Savai’i, Samoa

Although we were due to celebrate Bronwyn’s birthday at a restaurant in Apia, Samoa, I needed to pop out to the tourist office to collect our tickets for our flight to Savai’i the following day. The guy in the shop handed me our tickets, but kept a grasp on them while he leaned forward and said in a conspiratorial whisper, “Can you take something to Savai’i for me?” I looked at him with what I hoped was a deadpan look, but which was likely horrified dismay, and said, “What is it?” He burst out into laughter. “Something very important!” and handed me the pay cheque for the bus operator.

Waking after a great night at Sails restaurant, we were up before dawn and into the waitress’ boyfriend’s taxi to the airport, where we were hoping to catch a flight to Samoa’s second island, Savai’i. Everybody said that we should allow an hour for the thirty-minute drive, but we didn’t run into any problems. Even before first light, though, the roads were lined with Samoans dozing in their little roadside fale, waiting for a bus to come along; this seemed to be a national pastime.

At the tiny airport, we watched as some international travellers checked in, each clambering solemnly onto the luggage conveyor so that their total weight – customer plus baggage – could be noted down. Going through our own check-in, we seemed to be the only domestic customers, but we weren’t too surprised as it is only a short hop between islands on a light plane. However, we still had to go through an X-ray, which revealed the penknife that lives permanently in my day-pack. The customs officers portentously decided that it was far too dangerous to allow it on the plane, so I excused myself for a moment and wandered back across the tin shed to the check-in, where I asked if they could hand my knife to the pilot. They looked a bit bewildered, but agreed to do it. I shrugged and headed back to the departure gate; either I’d see it again, or I wouldn’t.

Out on the tarmac stood a little eight-seater twin-prop. We squeezed in with a handful of missionaries, and then the Kiwi pilot clambered in alongside us. With a wide grin, he introduced himself and proclaimed, “Safety Announcement! The Emergency Exit is the same door that you came in. Please fasten your seatbelt. Thank you” and then we were rolling.

After landing a quarter of an hour later, the pilot handed me my penknife, securely wrapped in rolls of paper and tape. “I have no idea why they did that”, he said.

Our bus driver was waiting for us. I gave him his pay cheque, which he in turn gave to a lady in the petrol station, who would give him cash on the way back. There was nobody else on the bus, and Savai’i has only one road, so we had a rather exclusive guided tour around the lush, green, and noticeably cooler southern part of the country.
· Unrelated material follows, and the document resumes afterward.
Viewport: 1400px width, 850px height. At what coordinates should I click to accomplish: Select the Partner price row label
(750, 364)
The island has suffered two major volcanic eruptions, one in 1796 and the next in 1905. This latter eruption lasted for six years, so it is not surprising that much of the geology consists of lava. The black stuff remains surprisingly wet even in direct tropical sunlight, so it is also not surprising that it is popular for crops, and is often seen stacked up in cones around the base of young trees.

The bus ambled around the island. We fed pieces of papaya (and some of my finger) to green turtles in a freshwater lagoon. We climbed down a lava tube, and up into a suspended treetop walk.
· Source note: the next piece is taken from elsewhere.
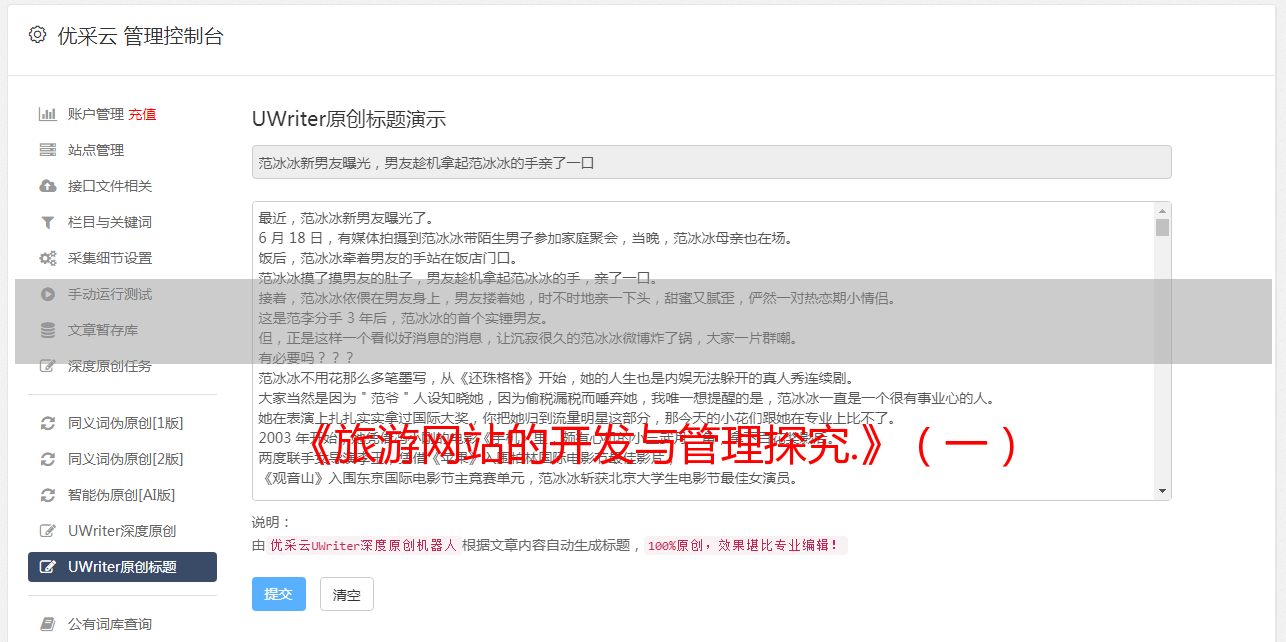This screenshot has width=1286, height=642.
Task: Click the refresh icon beside 智能伪原创[AI版]
Action: point(47,495)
Each of these attractions is the collectively owned property of one village, and use of them attracts a very small fee per person, which is used for the upkeep of the schools and so on. This fee is not a tourist tax, it is a long tradition and payable by any outsider whether Samoan or not if they want to use that particular facility. The story of the treetop walk is particularly interesting. It was built by a Canadian who married a village girl, and wanted to find a way to make money for the village without cutting down the surrounding rainforest. The walk was a hugely successful venture, and the Canadian is now Matea (chief) of the village.
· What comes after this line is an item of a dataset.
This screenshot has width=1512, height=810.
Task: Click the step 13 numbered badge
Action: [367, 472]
We had now almost circumnavigated the island; the last stop was the waterspout at Alofaaga. Another five tale to get in, then a further couple of tale to buy a bag of old coconut husks. A little puzzled, we followed our guide across a cracked and fissured lava flow, with waves hammering in from the sea and exploding high into the air. The ground felt hollow, and thrummed as we walked over it, wheezing and bubbling as each set of waves forced compressed air into the porous rock.

Over to one side, closer to the water, were a number of vertical sink-holes. Here we discovered the purpose of the old coconuts; they are tossed into the hole, and when the next big wave comes along, it blows them out from below at the top of a huge waterspout. Our coconuts were projected fifty metres or more, a stunningly impressive sight, although our guide told us that the waves weren’t especially powerful that day.

Our driver had tried to fit a lot into our day, and it was a bit of a desperate run for the ferry back to the north island. The flat roll-on roll-off barge was just about to depart when we arrived, so we quickly bought tickets and sidled aboard between rows of enormous 4×4 trucks carrying produce, to a seating area on the deck at the back. Here we found that the seats were all packed with locals indulging in their favourite pastime of sleeping.

We stood by the rail, and ate another of the rather bitter, nameless fruit that we had picked up at a market that morning, tossing the husks to the numerous zebra-striped fish in the sea below. It had been a long day, and soothed by the big smooth swells and the warmth of the funnel next to me, I too fell asleep.